** Directions **
Reproduce the data below line for line, without changing anything.
%%
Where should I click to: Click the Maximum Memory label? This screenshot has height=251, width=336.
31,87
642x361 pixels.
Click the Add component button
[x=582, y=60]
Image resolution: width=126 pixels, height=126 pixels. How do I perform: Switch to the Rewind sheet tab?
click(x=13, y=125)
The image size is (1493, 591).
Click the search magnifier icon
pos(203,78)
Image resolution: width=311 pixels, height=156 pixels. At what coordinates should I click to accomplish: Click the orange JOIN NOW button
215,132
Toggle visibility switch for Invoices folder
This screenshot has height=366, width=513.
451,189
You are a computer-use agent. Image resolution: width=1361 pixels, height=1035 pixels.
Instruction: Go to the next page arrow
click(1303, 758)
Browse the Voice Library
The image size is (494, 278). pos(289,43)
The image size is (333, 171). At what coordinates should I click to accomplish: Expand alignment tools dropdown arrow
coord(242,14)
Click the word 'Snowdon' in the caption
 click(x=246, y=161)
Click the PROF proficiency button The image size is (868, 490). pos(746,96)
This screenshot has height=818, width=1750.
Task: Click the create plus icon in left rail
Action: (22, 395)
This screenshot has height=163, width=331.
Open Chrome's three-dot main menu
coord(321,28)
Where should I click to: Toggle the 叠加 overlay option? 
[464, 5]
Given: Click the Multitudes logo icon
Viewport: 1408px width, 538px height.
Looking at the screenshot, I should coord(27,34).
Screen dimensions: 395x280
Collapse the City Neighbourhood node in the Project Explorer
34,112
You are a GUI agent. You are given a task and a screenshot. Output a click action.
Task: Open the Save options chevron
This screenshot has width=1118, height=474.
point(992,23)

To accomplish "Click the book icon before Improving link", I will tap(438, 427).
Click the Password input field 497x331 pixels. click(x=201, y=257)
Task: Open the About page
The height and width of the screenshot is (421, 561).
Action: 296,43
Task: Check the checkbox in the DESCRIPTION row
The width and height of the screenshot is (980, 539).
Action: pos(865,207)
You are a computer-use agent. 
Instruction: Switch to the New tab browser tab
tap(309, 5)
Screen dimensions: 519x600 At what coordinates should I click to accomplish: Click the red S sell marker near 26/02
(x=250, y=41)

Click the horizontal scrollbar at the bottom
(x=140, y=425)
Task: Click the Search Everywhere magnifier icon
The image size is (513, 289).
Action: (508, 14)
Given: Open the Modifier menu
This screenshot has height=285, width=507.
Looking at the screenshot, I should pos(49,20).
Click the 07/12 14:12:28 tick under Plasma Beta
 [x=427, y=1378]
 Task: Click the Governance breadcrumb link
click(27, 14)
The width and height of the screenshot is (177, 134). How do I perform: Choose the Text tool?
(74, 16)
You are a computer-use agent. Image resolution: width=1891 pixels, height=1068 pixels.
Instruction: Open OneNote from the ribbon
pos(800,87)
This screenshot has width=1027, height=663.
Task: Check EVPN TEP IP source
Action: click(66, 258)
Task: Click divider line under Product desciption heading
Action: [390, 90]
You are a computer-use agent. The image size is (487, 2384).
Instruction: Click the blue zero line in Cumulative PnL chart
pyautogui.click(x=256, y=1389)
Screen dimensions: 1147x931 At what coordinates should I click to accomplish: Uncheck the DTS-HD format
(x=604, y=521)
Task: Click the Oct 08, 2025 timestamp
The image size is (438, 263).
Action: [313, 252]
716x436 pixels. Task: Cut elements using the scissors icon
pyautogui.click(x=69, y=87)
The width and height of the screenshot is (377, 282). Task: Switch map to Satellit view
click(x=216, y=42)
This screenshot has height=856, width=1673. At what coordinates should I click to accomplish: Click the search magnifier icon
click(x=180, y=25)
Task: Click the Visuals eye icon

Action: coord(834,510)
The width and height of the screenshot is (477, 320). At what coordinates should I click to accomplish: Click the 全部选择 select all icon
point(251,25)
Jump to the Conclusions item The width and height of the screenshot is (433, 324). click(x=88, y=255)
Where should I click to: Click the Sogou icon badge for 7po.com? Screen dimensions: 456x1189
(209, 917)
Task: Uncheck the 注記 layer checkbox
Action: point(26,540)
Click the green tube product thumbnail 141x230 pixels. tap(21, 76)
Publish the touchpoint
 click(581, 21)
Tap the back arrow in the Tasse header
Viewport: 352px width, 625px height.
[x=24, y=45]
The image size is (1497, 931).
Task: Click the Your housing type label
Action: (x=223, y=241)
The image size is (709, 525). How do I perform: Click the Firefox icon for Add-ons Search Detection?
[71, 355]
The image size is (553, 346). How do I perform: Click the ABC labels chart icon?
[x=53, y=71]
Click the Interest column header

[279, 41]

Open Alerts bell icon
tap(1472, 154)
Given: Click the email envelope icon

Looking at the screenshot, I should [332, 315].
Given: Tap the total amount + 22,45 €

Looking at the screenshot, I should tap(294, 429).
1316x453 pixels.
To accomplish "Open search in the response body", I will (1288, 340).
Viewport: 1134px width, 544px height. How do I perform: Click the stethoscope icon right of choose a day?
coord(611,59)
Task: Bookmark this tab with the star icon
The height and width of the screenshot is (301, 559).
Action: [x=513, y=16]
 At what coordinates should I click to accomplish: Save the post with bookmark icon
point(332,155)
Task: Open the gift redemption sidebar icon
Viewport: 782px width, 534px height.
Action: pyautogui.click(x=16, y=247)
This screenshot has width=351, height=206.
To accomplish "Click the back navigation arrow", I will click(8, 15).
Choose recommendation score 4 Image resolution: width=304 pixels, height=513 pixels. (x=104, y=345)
%%
** Output for this task **
Where should I click to: Click the Maximum Memory label? This screenshot has height=251, width=336.
31,87
642x361 pixels.
Click the Add component button
[x=582, y=60]
Image resolution: width=126 pixels, height=126 pixels. How do I perform: Switch to the Rewind sheet tab?
click(x=13, y=125)
The image size is (1493, 591).
Click the search magnifier icon
pos(203,78)
Image resolution: width=311 pixels, height=156 pixels. At what coordinates should I click to accomplish: Click the orange JOIN NOW button
215,132
Toggle visibility switch for Invoices folder
This screenshot has height=366, width=513.
451,189
You are a computer-use agent. Image resolution: width=1361 pixels, height=1035 pixels.
Instruction: Go to the next page arrow
click(1303, 758)
Browse the Voice Library
The image size is (494, 278). pos(289,43)
The image size is (333, 171). At what coordinates should I click to accomplish: Expand alignment tools dropdown arrow
coord(242,14)
Click the word 'Snowdon' in the caption
 click(x=246, y=161)
Click the PROF proficiency button The image size is (868, 490). pos(746,96)
This screenshot has height=818, width=1750.
Task: Click the create plus icon in left rail
Action: (22, 395)
This screenshot has height=163, width=331.
Open Chrome's three-dot main menu
coord(321,28)
Where should I click to: Toggle the 叠加 overlay option? 
[464, 5]
Given: Click the Multitudes logo icon
Viewport: 1408px width, 538px height.
Looking at the screenshot, I should coord(27,34).
Screen dimensions: 395x280
Collapse the City Neighbourhood node in the Project Explorer
34,112
You are a GUI agent. You are given a task and a screenshot. Output a click action.
Task: Open the Save options chevron
This screenshot has width=1118, height=474.
point(992,23)

To accomplish "Click the book icon before Improving link", I will tap(438, 427).
Click the Password input field 497x331 pixels. click(x=201, y=257)
Task: Open the About page
The height and width of the screenshot is (421, 561).
Action: 296,43
Task: Check the checkbox in the DESCRIPTION row
The width and height of the screenshot is (980, 539).
Action: pos(865,207)
You are a computer-use agent. 
Instruction: Switch to the New tab browser tab
tap(309, 5)
Screen dimensions: 519x600 At what coordinates should I click to accomplish: Click the red S sell marker near 26/02
(x=250, y=41)

Click the horizontal scrollbar at the bottom
(x=140, y=425)
Task: Click the Search Everywhere magnifier icon
The image size is (513, 289).
Action: (508, 14)
Given: Open the Modifier menu
This screenshot has height=285, width=507.
Looking at the screenshot, I should pos(49,20).
Click the 07/12 14:12:28 tick under Plasma Beta
 [x=427, y=1378]
 Task: Click the Governance breadcrumb link
click(27, 14)
The width and height of the screenshot is (177, 134). How do I perform: Choose the Text tool?
(74, 16)
You are a computer-use agent. Image resolution: width=1891 pixels, height=1068 pixels.
Instruction: Open OneNote from the ribbon
pos(800,87)
This screenshot has width=1027, height=663.
Task: Check EVPN TEP IP source
Action: click(66, 258)
Task: Click divider line under Product desciption heading
Action: [390, 90]
You are a computer-use agent. The image size is (487, 2384).
Instruction: Click the blue zero line in Cumulative PnL chart
pyautogui.click(x=256, y=1389)
Screen dimensions: 1147x931 At what coordinates should I click to accomplish: Uncheck the DTS-HD format
(x=604, y=521)
Task: Click the Oct 08, 2025 timestamp
The image size is (438, 263).
Action: [313, 252]
716x436 pixels. Task: Cut elements using the scissors icon
pyautogui.click(x=69, y=87)
The width and height of the screenshot is (377, 282). Task: Switch map to Satellit view
click(x=216, y=42)
This screenshot has height=856, width=1673. At what coordinates should I click to accomplish: Click the search magnifier icon
click(x=180, y=25)
Task: Click the Visuals eye icon

Action: coord(834,510)
The width and height of the screenshot is (477, 320). At what coordinates should I click to accomplish: Click the 全部选择 select all icon
point(251,25)
Jump to the Conclusions item The width and height of the screenshot is (433, 324). click(x=88, y=255)
Where should I click to: Click the Sogou icon badge for 7po.com? Screen dimensions: 456x1189
(209, 917)
Task: Uncheck the 注記 layer checkbox
Action: point(26,540)
Click the green tube product thumbnail 141x230 pixels. tap(21, 76)
Publish the touchpoint
 click(581, 21)
Tap the back arrow in the Tasse header
Viewport: 352px width, 625px height.
[x=24, y=45]
The image size is (1497, 931).
Task: Click the Your housing type label
Action: (x=223, y=241)
The image size is (709, 525). How do I perform: Click the Firefox icon for Add-ons Search Detection?
[71, 355]
The image size is (553, 346). How do I perform: Click the ABC labels chart icon?
[x=53, y=71]
Click the Interest column header

[279, 41]

Open Alerts bell icon
tap(1472, 154)
Given: Click the email envelope icon

Looking at the screenshot, I should [332, 315].
Given: Tap the total amount + 22,45 €

Looking at the screenshot, I should tap(294, 429).
1316x453 pixels.
To accomplish "Open search in the response body", I will (1288, 340).
Viewport: 1134px width, 544px height. How do I perform: Click the stethoscope icon right of choose a day?
coord(611,59)
Task: Bookmark this tab with the star icon
The height and width of the screenshot is (301, 559).
Action: [x=513, y=16]
 At what coordinates should I click to accomplish: Save the post with bookmark icon
point(332,155)
Task: Open the gift redemption sidebar icon
Viewport: 782px width, 534px height.
Action: pyautogui.click(x=16, y=247)
This screenshot has width=351, height=206.
To accomplish "Click the back navigation arrow", I will click(8, 15).
Choose recommendation score 4 Image resolution: width=304 pixels, height=513 pixels. (x=104, y=345)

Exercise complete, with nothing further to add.